What the exercise asks → Rewrite the data below with every "location" changed to "position" and all else left as it is, and leave the pictures out of your version.

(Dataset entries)
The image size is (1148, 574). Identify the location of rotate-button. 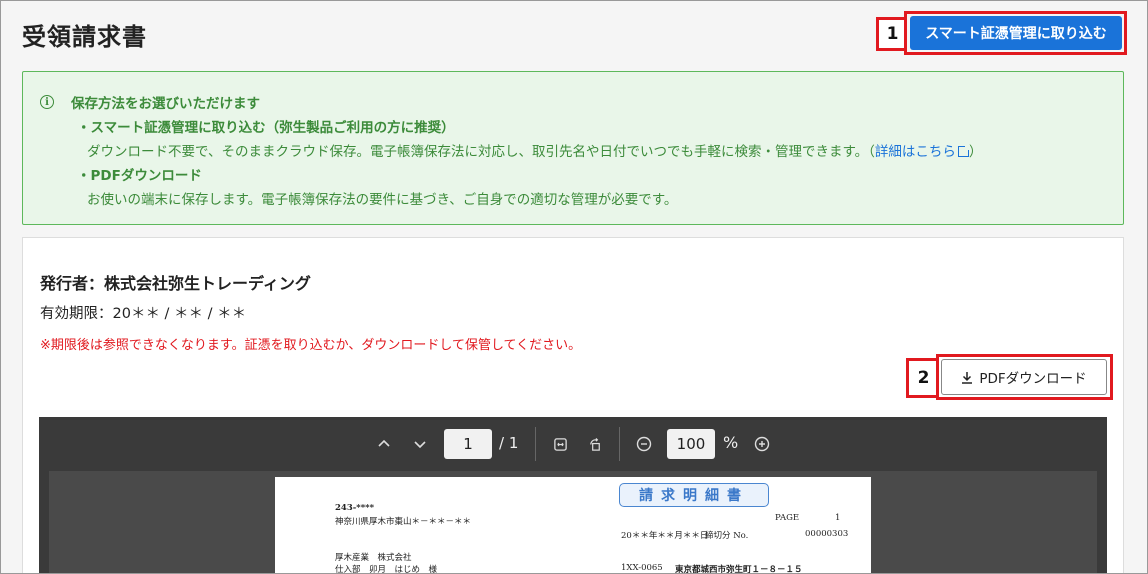
(595, 444).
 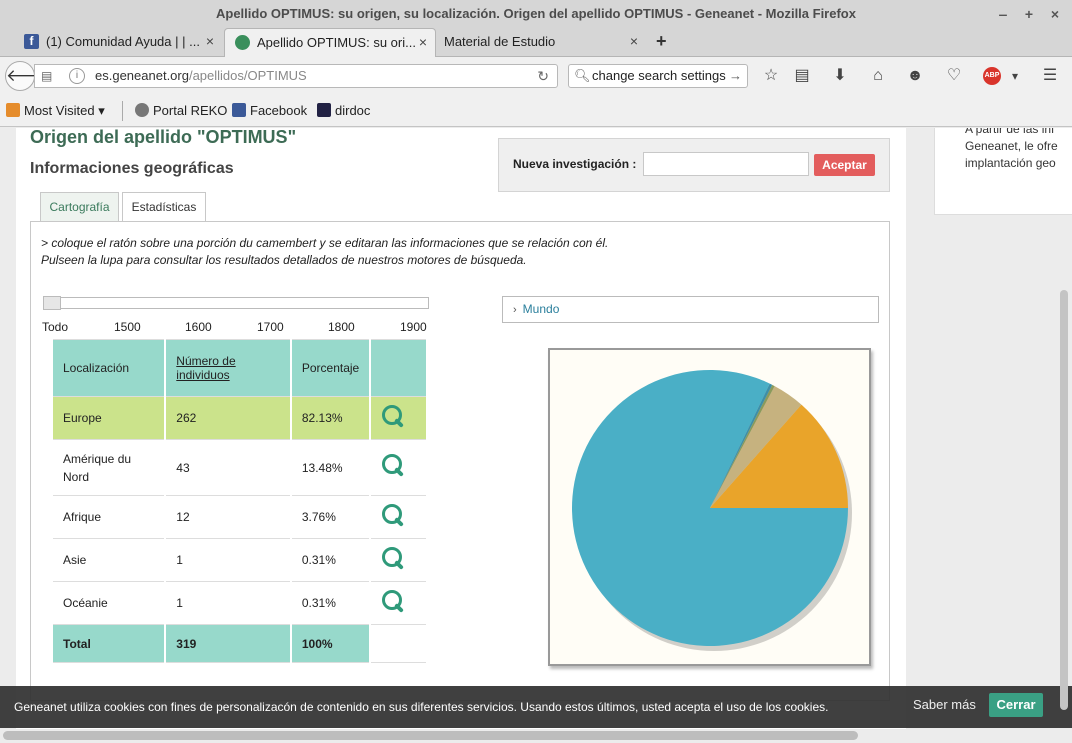 What do you see at coordinates (1055, 14) in the screenshot?
I see `close-window-icon: ×` at bounding box center [1055, 14].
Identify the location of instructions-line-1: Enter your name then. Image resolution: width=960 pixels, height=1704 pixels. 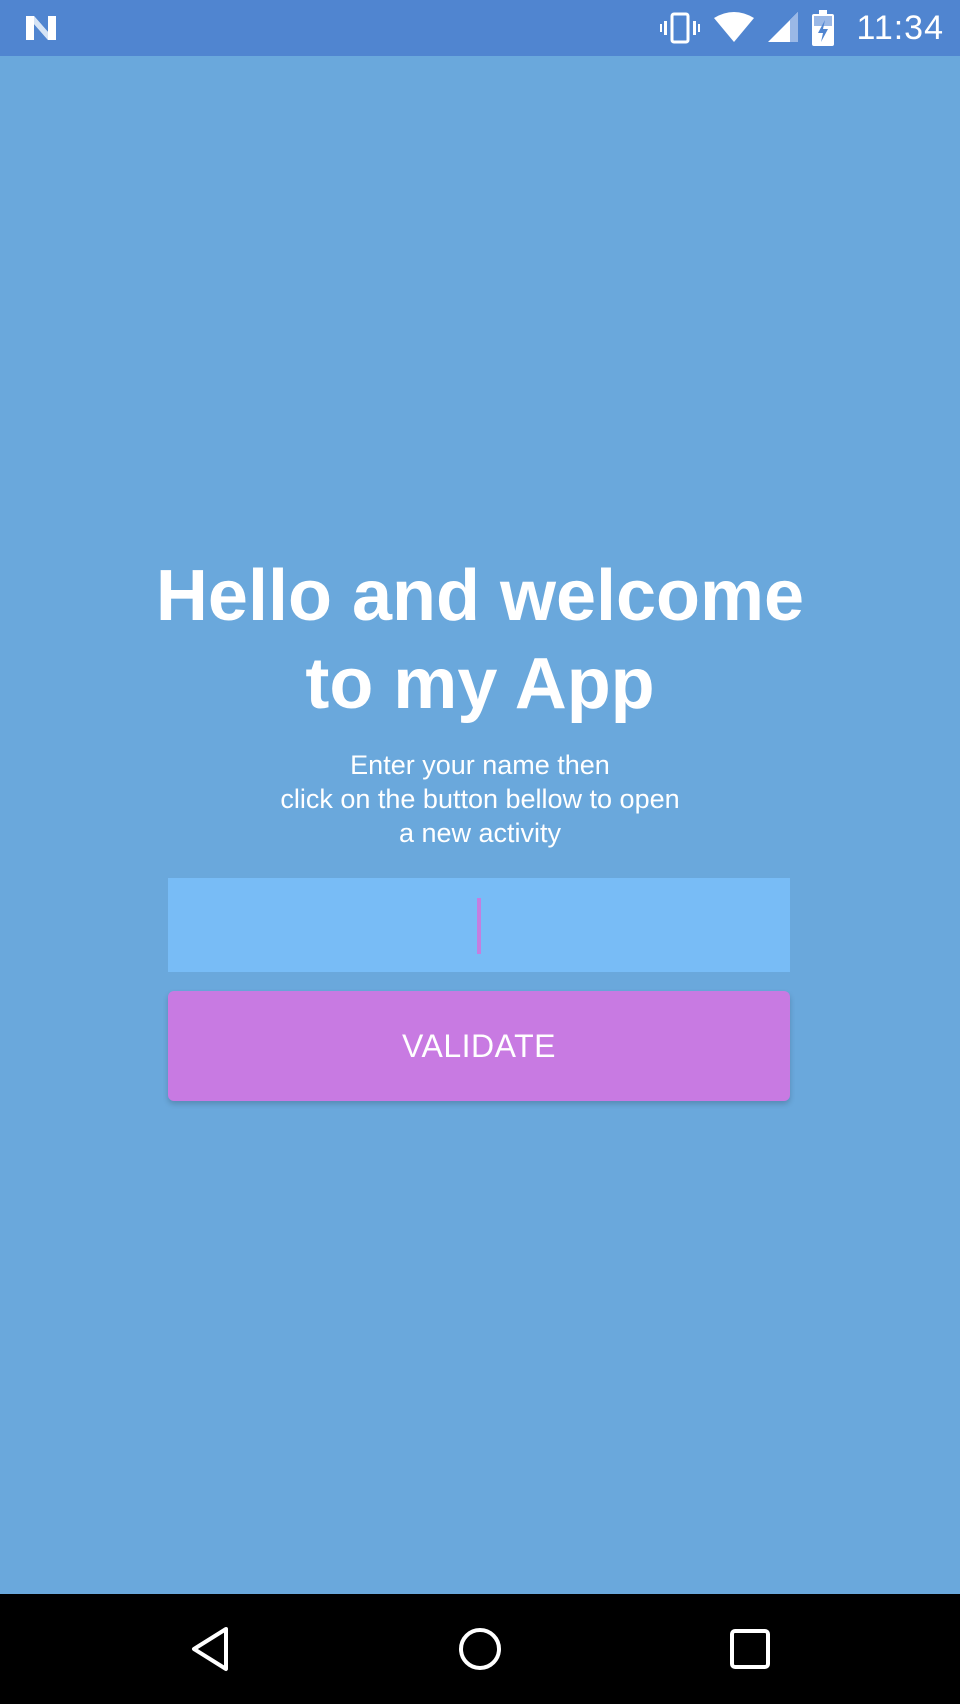
(480, 765).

Solution for this problem →
The image size is (1148, 574). Identify the position of rotate-button. 
(595, 444).
  What do you see at coordinates (1055, 14) in the screenshot?
I see `close-window-icon: ×` at bounding box center [1055, 14].
Identify the position of instructions-line-1: Enter your name then. Image resolution: width=960 pixels, height=1704 pixels. 
(480, 765).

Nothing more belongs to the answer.